Children were classified into three groups, depending on their evolving patterns of social media use over the next few years.

They classified the kids into three groups based on their evolving patterns of social media use. The largest group, about 58 percent of the kids, used “very low amounts or no social media”. The second-largest group, about 37 percent of kids, were classified as “low increasing” levels of social media, as they gradually increased social media use throughout their puberty until they were spending about an hour each day on social media by age 13. The smallest group, classified as the “high increasing social media group”, representing 6 percent of kids, spent about three or more hours a day on social media by age 13.

Source: JAMA

All children were given a range of tests at the beginning and throughout the study to measure their cognitive ability through adolescence. Tests examined their reading and vocabulary skills by, for example, asking them to correctly match pictures to words or correctly pronounce and identify words flashed on a screen.

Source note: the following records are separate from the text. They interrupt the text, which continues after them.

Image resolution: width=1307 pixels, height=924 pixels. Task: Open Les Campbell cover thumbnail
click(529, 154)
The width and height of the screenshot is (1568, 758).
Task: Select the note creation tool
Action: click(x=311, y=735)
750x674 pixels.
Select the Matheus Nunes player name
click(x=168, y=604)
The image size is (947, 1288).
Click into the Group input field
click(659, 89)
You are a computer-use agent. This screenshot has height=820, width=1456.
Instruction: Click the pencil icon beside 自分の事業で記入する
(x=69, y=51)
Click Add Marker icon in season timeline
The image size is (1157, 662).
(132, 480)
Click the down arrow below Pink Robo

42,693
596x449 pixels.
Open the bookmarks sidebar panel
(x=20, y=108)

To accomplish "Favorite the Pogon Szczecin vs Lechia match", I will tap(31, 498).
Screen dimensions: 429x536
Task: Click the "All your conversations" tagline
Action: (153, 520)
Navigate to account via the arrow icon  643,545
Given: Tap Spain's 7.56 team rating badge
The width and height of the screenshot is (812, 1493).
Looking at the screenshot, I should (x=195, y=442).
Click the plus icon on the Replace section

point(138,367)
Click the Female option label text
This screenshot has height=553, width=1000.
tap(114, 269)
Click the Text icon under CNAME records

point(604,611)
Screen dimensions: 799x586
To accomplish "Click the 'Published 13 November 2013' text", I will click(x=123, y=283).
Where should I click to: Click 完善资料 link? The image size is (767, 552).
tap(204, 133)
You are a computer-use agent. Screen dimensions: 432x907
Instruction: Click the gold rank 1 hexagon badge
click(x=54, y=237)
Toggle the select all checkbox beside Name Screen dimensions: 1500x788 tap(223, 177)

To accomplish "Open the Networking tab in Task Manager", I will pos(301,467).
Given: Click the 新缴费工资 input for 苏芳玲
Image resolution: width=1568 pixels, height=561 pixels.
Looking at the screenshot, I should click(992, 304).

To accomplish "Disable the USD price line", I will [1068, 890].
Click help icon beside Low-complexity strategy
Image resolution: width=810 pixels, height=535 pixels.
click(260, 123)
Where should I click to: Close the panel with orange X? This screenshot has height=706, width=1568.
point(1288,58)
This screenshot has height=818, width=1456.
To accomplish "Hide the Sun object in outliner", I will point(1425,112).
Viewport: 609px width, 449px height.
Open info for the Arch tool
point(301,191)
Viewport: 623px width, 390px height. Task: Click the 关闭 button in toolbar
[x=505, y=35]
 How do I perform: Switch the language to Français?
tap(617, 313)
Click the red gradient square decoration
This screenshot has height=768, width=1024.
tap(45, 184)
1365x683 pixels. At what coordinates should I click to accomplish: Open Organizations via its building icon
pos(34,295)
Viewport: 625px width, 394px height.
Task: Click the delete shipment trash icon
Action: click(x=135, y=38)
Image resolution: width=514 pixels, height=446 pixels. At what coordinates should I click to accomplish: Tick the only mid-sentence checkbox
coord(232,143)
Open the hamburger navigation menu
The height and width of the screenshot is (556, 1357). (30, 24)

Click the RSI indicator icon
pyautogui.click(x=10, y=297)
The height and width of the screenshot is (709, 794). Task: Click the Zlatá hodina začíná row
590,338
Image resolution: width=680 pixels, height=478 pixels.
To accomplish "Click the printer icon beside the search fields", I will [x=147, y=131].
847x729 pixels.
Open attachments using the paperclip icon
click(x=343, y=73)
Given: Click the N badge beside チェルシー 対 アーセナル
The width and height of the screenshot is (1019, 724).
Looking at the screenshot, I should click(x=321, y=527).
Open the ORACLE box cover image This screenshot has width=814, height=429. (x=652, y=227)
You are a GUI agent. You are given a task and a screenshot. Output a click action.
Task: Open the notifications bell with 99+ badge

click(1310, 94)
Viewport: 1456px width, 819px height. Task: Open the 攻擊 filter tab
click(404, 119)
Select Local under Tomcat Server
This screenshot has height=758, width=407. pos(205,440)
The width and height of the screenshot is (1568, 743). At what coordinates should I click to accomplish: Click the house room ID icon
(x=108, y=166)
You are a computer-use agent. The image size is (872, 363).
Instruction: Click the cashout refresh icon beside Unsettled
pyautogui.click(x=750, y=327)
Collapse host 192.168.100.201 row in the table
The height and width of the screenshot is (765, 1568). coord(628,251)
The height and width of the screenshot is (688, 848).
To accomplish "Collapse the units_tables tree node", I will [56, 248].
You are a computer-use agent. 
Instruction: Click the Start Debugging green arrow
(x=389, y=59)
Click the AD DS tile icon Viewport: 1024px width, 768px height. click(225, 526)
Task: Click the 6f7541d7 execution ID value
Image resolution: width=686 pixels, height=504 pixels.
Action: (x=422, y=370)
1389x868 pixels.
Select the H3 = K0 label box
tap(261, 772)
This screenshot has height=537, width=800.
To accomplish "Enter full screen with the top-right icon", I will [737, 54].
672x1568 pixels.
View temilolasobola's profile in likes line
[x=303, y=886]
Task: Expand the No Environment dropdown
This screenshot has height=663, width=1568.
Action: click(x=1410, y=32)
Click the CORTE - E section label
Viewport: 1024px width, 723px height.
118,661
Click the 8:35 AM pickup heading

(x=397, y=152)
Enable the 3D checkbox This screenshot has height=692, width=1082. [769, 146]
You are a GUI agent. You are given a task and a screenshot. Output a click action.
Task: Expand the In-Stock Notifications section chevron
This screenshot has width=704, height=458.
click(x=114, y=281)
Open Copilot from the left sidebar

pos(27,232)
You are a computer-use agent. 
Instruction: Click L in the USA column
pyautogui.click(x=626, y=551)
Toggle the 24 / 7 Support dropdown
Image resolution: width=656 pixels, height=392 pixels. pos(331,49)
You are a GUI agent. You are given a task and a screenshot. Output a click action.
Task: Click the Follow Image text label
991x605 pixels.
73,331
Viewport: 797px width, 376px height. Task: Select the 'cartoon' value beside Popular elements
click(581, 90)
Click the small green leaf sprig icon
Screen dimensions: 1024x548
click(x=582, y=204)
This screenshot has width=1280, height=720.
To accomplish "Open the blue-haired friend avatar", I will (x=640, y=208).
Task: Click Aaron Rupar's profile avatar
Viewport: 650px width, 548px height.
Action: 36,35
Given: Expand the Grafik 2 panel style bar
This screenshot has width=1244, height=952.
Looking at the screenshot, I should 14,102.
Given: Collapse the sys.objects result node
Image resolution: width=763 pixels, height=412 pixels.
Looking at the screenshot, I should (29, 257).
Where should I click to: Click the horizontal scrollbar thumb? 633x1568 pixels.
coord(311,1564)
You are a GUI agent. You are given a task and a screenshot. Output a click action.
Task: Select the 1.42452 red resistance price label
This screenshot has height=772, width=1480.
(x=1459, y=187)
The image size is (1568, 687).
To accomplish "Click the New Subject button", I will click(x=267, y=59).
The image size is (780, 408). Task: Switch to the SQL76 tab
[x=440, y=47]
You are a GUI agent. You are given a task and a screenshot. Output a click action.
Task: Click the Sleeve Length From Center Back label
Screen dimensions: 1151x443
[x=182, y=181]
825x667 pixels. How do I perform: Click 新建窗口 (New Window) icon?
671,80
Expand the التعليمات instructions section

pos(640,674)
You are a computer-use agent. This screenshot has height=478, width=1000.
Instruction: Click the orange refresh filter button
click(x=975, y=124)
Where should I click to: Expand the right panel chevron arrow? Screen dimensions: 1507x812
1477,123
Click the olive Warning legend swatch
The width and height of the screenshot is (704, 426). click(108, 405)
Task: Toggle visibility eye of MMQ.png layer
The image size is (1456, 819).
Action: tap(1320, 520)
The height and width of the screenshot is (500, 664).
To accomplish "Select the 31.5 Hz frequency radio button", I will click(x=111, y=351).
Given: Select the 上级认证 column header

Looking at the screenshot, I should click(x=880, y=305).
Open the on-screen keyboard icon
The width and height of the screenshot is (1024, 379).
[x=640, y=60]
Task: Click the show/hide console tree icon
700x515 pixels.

The research team found that social media use had a very perceivable effect on adolescent cognitive ability. The low increasing users performed lower on the tests than the non-users, and the high increasing users performed much lower than the non-users. Nagata said that

What was notable actually to me and perhaps surprising was that even the low [increasing] social media users, so those who had about one hour a day by age 13, did perform on average 1 to 2 points lower on the reading and memory tasks compared to the non-social media users…So those who had the highest social media use have lower scores, but even the low users had smaller differences in their cognitive scores.

Adolescence is a significant time for brain development. It’s one of the biggest moments for the brain to reorganize, create scaffolding for future learning, and grow. This study highlights that social media use hampers brain growth during a deeply crucial period.

Since social media use tends to increase throughout the teen years, there might be higher effects on cognition as the years continue. Gamified social media apps are designed by gambling experts to create addictive patterns, meaning that there are high levels of addiction-like behaviors among tweens and young teens that are armed with a smartphone. Adolescent users who use social media heavily have been found to have brains that reward real-life encounters that mirror social media, like rapid, constant feedback and positive peer review.

No child should have to experience the shackles of addiction. Even if they find the ability to kick the social media habit, their decreased abilities and subsequently deficient knowledge base may be malformed for the rest of their life. Recent national exam scores were lower than they have been in decades, with declines mapping generally on to the advent of the smartphone. One question asked high school seniors to tally up a restaurant check and calculate the tip — only one in four could successfully do so.

These addictive social media accounts are causing measurable harms to children’s cognitive function that will negatively impact their lives and inhibit future American society. Some state policymakers have stepped up to protect children by passing age verification laws or requiring parental consent for children to create a social media account. Minnesota has passed laws that protect content creators who are minors, but has not passed age verification laws.

Since any tech-savvy teen can find a workaround to an age verification requirement, especially when social media companies aren’t trying too hard to keep them out, more can be done. On average, students are on their phones during an entire quarter of the school day. States like Arkansas and New York have passed fully funded cell phone bans in order to save students from their addictive cravings during the school year. Let’s hope that Minnesota is next.